* [Required task] Please rewrite every line of the records below, from the line containing "The image size is (1080, 670)." through the line containing "click(40, 30)", both included, requests and all. Add 133 to each coordinate in the answers.

-- START Stored data --

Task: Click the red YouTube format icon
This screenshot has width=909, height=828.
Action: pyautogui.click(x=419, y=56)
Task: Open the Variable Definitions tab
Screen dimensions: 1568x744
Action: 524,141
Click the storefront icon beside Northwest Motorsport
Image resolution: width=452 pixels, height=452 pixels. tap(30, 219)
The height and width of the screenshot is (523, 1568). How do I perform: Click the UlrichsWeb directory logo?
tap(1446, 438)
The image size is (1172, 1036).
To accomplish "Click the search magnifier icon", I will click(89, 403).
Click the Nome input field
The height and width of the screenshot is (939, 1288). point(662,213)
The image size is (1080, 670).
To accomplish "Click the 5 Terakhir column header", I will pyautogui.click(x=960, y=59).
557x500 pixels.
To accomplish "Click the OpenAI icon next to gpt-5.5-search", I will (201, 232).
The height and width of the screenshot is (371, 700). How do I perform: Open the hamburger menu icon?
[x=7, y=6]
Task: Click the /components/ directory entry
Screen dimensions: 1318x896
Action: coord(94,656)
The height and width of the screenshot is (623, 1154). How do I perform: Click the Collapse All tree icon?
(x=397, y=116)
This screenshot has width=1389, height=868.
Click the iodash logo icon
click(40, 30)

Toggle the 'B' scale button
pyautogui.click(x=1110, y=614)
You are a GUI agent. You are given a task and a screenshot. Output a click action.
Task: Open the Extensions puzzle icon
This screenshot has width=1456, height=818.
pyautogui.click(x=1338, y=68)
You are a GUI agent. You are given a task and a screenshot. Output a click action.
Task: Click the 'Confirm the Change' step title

-- END Stored data --

* [The response]
The image size is (1080, 670).
To accomplish "Click the 5 Terakhir column header", I will pyautogui.click(x=1093, y=192).
557x500 pixels.
To accomplish "Click the OpenAI icon next to gpt-5.5-search", I will (334, 365).
The height and width of the screenshot is (371, 700). How do I perform: Open the hamburger menu icon?
[x=140, y=139]
Task: Click the /components/ directory entry
Screen dimensions: 1318x896
Action: coord(227,789)
The height and width of the screenshot is (623, 1154). How do I perform: Click the Collapse All tree icon?
(x=530, y=249)
This screenshot has width=1389, height=868.
Click the iodash logo icon
click(173, 163)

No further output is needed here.